This is a step that is usually missed out. Mainly, to be fair, because it looks difficult.
But actually it’s easy.
The Outcome
We are going to produce an excel file that has some pretend data in it. It will look exactly like the real data will, when we have it. So we can practice our data analysis on it and make sure nothing goes wrong.
Basically we want a spreadsheet with a simple structure that is easy to understand.
It is a good idea to use the first column for a Participant ID. Each subsequent column is then a variable.
The rows are filled as follows:
- Row 1: a header with variable names
- Row 2: (optional) variable types
We could also have an optional comments row - Row 3 onwards: data.
This is done so that each row is all the data from one participant
“One row per participant”
Approach 1: MS Excel & nothing fancy
Example file here
It is easy enough to make an excel file that does this. You want random numbers for the data. If you are very patient, you could just type in random numbers. It’s lazier and therefore better to use formulas.
Interval variables Use this formula to make a normally distributed random number (change the 100 and 15 to any mean sd you wish) | =NORM.S.INV(RAND())*15+100 |
Categorical variables Use this formula (change the “6” to however many categories you are using) | =CEILING(RAND()*6,1) |
Approach 2: MS Excel with effect sizes
Data Generator file here
This approach allows you to create an excel file where the variables you create can have built in relationships between them.
Use the data generator file, sheet “Design Sheet”.
You can enter as many variables as you like, specifying:
- Name
- Type (Interval or Categorical)
- Values (mean and sd or number of categories)
You can also enter the effect sizes between variables (keep these quite small less than 0.5).
As you do this, excel will automatically create data for you in “Data Sheet”.
Approach 3: using BrawStats (up to 3 variables)
Using BrawStats you can:
- set up a simple 2 or 3 variable hypothesis
- specify the effect size (or effect sizes)
- make a sample of data
At that point you can, if you wish save the sample as an Excel file withthis menu item:
Sample –> Save… –> as Excel file
Approach 4: using BrawStats (multiple variables)

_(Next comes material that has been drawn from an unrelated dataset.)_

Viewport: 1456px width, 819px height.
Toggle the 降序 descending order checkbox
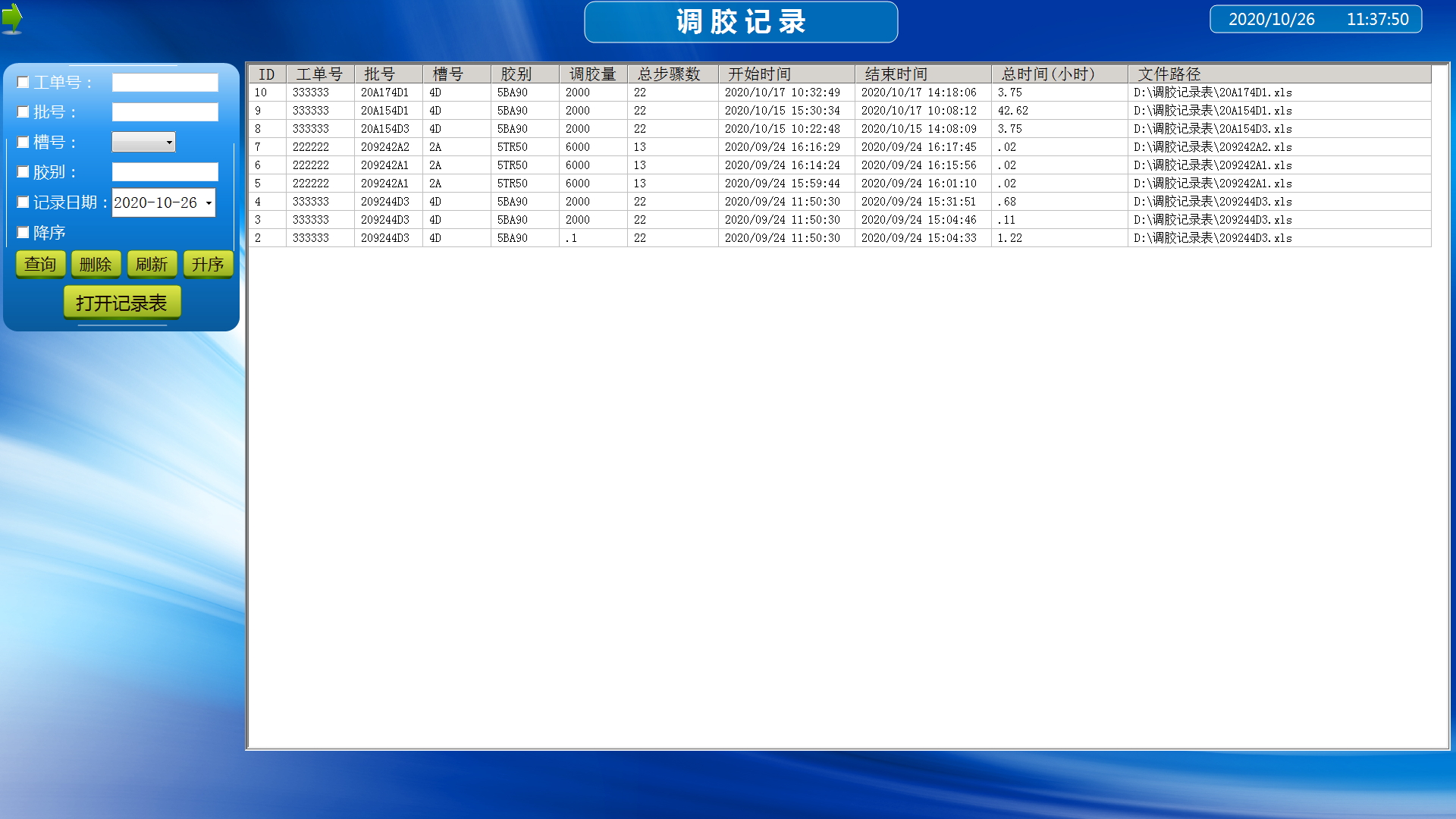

This feature will be available from 1st October.
You can also if you wish use the Design Sheet of the Data Generator file. Fill this in with as many variables as you like as above.
Then in BrawStats:
- import it exactly as if it is a sample of data
You can then examine a subset of 2 or 3 variables using the standard BrawStats interface:
- choose the variables in the pink logic dialog
- press “apply” to buid the hypothesis
- press “new sample” to get a sample of data
You can also use the Linear Modelling tool in BrawStats. This will allow you to analyse more than 3 variables at once.